If you’re a longtime reader of my blog, you’ll remember Theresa: she’s a former Wellingtonian, and every time she comes back for a visit, we dress up and do a photoshoot together.
We’ve done ca. 1880 (one and two), 17th & 18thc yellow (one, two and three), hoopskirts (one, two, and three), and Regency (one, two & hair), but Theresa has been asking for a 1900s photoshoot for ages.
To do 1900s properly, first I had to finish the two S-bend corsets I’ve been working on for well over a year.
This is the second TV1901 corset that I’ve started, but they were both finished at the same time. The first one got abandoned for a long, long time due to frustration when I realised how much the sizing was off. I’ll be covering that in more detail when I blog about my original attempt, but basically, the sizing doesn’t work in smaller waist/bust measures unless you also have a very small ribcage as well. This particular corset is 3 sizes larger than Theresa’s recommended measurements, and while it could be a size smaller (it laces fully closed), it’s still nicely snug. And Theresa has an average ribcage!
Despite the headaches with fit, I’m very pleased with the end result. There is still no space for hip padding, and only the tiniest space for bust padding, and overall I’d like a more exaggerated shape, but it was very comfortable to wear.
Before the main photoshoot, we got these images of the new unders, along with my new-old 1923 Singer sewing machine.
Felicity naturally showed up to investigate the excitement, so I picked her up for Theresa to pose with. Felicity was not impressed. She behaved very well, but she clearly doesn’t trust that Theresa isn’t going to drop her!
This was finished the day of the photoshoot – 22 December, so it’s perfect for a very-slightly-early start to the 2017 Historical Sew Monthly
What the item is: a 1901-8 corset
The Challenge: #1 Firsts & Lasts – this is the first piece of a really fabulously frilly 1900s outfit that I want to make.
Fabric/Materials: 1m of ribbed cotton, op-shop find ($2)
Notions: cotton thread, a busk ($30), grommets ($5), synthetic whalebone ($20).

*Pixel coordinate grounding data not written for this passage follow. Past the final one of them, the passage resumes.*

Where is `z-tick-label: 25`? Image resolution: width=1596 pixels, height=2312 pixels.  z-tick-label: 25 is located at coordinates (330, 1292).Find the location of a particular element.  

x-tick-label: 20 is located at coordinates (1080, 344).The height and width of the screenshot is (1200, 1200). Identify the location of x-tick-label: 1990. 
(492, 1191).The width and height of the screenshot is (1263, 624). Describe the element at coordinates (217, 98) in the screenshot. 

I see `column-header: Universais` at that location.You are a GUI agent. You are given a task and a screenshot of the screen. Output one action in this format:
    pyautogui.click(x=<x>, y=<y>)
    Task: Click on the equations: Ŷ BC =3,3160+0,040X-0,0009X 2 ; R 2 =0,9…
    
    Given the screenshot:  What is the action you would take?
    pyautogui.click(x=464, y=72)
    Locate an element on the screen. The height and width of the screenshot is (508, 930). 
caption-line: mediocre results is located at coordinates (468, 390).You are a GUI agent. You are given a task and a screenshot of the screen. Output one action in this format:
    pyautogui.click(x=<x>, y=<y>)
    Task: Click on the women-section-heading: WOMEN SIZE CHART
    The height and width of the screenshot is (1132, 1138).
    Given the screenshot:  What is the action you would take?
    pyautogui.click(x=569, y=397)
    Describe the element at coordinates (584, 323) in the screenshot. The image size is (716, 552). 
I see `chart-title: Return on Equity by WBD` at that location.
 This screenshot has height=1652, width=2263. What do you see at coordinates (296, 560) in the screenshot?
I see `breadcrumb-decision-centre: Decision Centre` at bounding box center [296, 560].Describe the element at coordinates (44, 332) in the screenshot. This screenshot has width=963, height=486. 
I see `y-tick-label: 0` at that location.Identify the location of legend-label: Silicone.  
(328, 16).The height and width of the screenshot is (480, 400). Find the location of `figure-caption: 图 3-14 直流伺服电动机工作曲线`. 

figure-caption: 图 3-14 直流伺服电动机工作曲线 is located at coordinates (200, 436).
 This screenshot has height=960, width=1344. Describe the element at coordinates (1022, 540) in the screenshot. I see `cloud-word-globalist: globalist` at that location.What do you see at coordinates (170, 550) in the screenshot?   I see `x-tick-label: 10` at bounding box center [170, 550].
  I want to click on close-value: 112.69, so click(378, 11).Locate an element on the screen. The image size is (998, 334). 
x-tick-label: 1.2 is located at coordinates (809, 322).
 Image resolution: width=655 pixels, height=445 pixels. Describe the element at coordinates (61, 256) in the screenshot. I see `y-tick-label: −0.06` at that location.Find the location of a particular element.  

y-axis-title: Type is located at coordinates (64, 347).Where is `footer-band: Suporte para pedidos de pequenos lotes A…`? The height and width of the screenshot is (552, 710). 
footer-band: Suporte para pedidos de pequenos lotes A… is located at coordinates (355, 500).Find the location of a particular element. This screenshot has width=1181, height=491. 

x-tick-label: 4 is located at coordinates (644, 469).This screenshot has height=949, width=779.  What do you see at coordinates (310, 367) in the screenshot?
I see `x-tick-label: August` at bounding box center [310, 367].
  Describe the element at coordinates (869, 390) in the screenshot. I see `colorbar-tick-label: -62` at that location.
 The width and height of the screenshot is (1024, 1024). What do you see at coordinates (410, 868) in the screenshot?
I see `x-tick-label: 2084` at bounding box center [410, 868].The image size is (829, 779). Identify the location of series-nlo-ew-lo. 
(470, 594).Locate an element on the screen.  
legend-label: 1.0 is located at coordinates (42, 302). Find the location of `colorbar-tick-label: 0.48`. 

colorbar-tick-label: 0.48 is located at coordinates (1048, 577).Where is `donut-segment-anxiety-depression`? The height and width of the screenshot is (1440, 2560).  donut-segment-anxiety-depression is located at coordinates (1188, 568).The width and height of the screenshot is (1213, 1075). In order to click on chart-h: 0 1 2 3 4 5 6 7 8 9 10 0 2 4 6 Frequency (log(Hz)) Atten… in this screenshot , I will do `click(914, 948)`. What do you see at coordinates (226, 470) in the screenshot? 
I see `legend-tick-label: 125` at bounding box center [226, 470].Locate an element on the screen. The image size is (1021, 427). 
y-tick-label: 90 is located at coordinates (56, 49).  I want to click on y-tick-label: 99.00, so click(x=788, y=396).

How historically accurate is it? I chose to do flat felled seams, rather than leaving them open, and while I think I’ve seen this done in-period, I can’t find my references on it, and I may be mis-remembering. My fabric is close, but not a perfect match to any fabric I can find used in a corset of this period. I used a weird mix of threads, because I kept finding myself away from home, with only this to work on, and not exactly the right white cotton thread, so it’s a bit of a mish-mash if you look very closely. I’m going to say 70%
Hours to complete: Oh dear…. 30+
First worn: For a photoshoot, 22 December.